It’s difficult to deny that over the past few years, the major progress in the treatment of cancer patients has been due to advances in new understandings and developments in the field of immunotherapy. Today, we can certainly confirm that immunotherapy treatment for cancer has joined other well-known pillars of cancer therapy such as surgery, radiation, and chemotherapy.
Immunotherapy is a form of treatment that jump-starts a person’s own immune system to fight a disease. For many years it has been known that the immune system plays an important role in cancer development and using immunotherapy to fight cancer has been a long-time goal for researchers and scientists.
Throughout history, there have been multiple attempts to understand and harness the immune system to fight malignant cells. Early scientific experiments took place at the end of the 18th and beginning of the 19th centuries when the pathological confirmation of malignant cells was made possible. Early experiments, more than 100 years ago, established the effectiveness of a certain heat-inactivated bacteria (Coley’s Toxins*) that when injected into patients with advanced malignancies, resulted in the reporting of a “major” success for an otherwise untreatable case. It was just 50 years ago that this approach was validated using Bacillus Calmette-Guerin (BCG) as an effective treatment for superficial bladder cancer.
It took many more years and discoveries of the immune system cells and molecular behavior, but towards the last 20 years of the 20th century, the first biological modifiers (cytokines and interferons) and, subsequently, immune checkpoint blockers were discovered and developed, allowing immunotherapy to enter the 21st century as the next successful chapter in the treatment of cancer.
We now know that cells in the body can experience many damaging events during their lifespan, with sometimes up to 20,000 DNA damaging situations occurring daily. These are usually repaired by DNA repair pathway mechanisms, but occasionally some of these cells evade repair, potentially becoming malignant. The body has an immune surveillance system that can sometimes stop these cells from multiplying, but malignant cells are tricky and can avoid the tumor-immune system by manipulating their own characteristics as well as their microenvironment, becoming active cells that begin spreading cancers. This process is considered one of the hallmarks of cancer development.
The immune system is designed in such a way that when there is a threat, it activates a number of mechanisms that allow it to fight and destroy the threat while protecting us – the human body. Cancer cells have the capacity to activate “off switches,” called checkpoints, which then turn the immune system off and prevent the body from producing immune T cells. Immunotherapy blocks these checkpoints so that the immune system does not get “switched off.” It uses our body’s own defense system to overpower and attack cancer cells by constantly keeping the immune system switched on. These immunotherapy drugs are called ‘checkpoint inhibitors’ or ‘blockers’ (such as ipilimumab (an anti-CTLA-4) or pembrolizumab or nivolumab (anti-PD-1/PDL1).
The arrival of these drugs marked the beginning of a new era of cancer immunotherapy – a unique treatment that uses the power of the body’s own immune system to prevent, control, and eliminate cancer.

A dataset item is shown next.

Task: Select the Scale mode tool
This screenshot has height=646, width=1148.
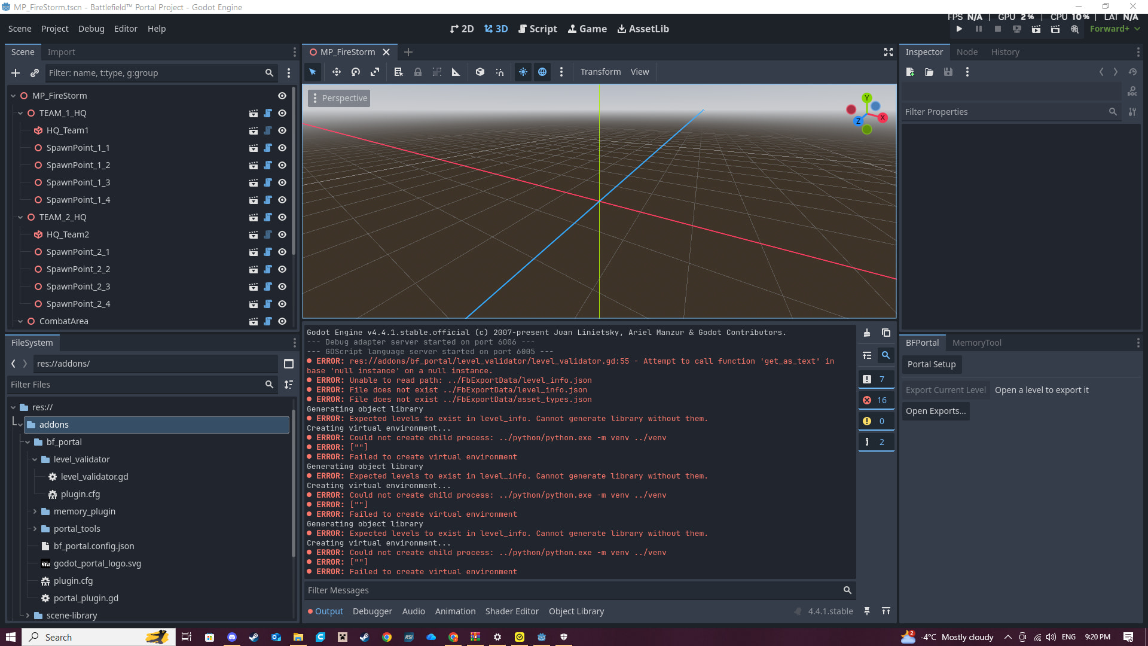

Dr. Jim Allison, one of the pioneers of this discovery, received the Nobel Prize in Medicine in 2018 for his achievements in the area of checkpoint inhibitors. Several types of immunotherapy are now available (or under investigation) to treat cancer. These include:
- Immune checkpoint inhibitors, which we just mentioned above, are drugs that block immune checkpoints. These checkpoints are a normal part of the immune system and keep immune responses from being too strong. By blocking them, these drugs allow immune cells to respond strongly to cancer. These drugs are already available and are currently being used to treat thousands of patients worldwide.
- Immune system modulators enhance the body’s immune response against cancer. Some of these agents affect specific parts of the immune system, whereas others affect the immune system in a more general way. Examples are cytokines, interleukins, and interferons.
- Adoptive cell therapy: To use this modality, researchers remove, change, and then reintroduce a person’s modified immune cells into the body. The modified cells seek out and destroy cancer cells. CAR-T cell therapy modifies T-cells with chimeric antigen receptors (CAR) that fight cancer cells. Other therapies in this group include natural killer cells (NKs) and tumor-infiltrating lymphocytes (TILs).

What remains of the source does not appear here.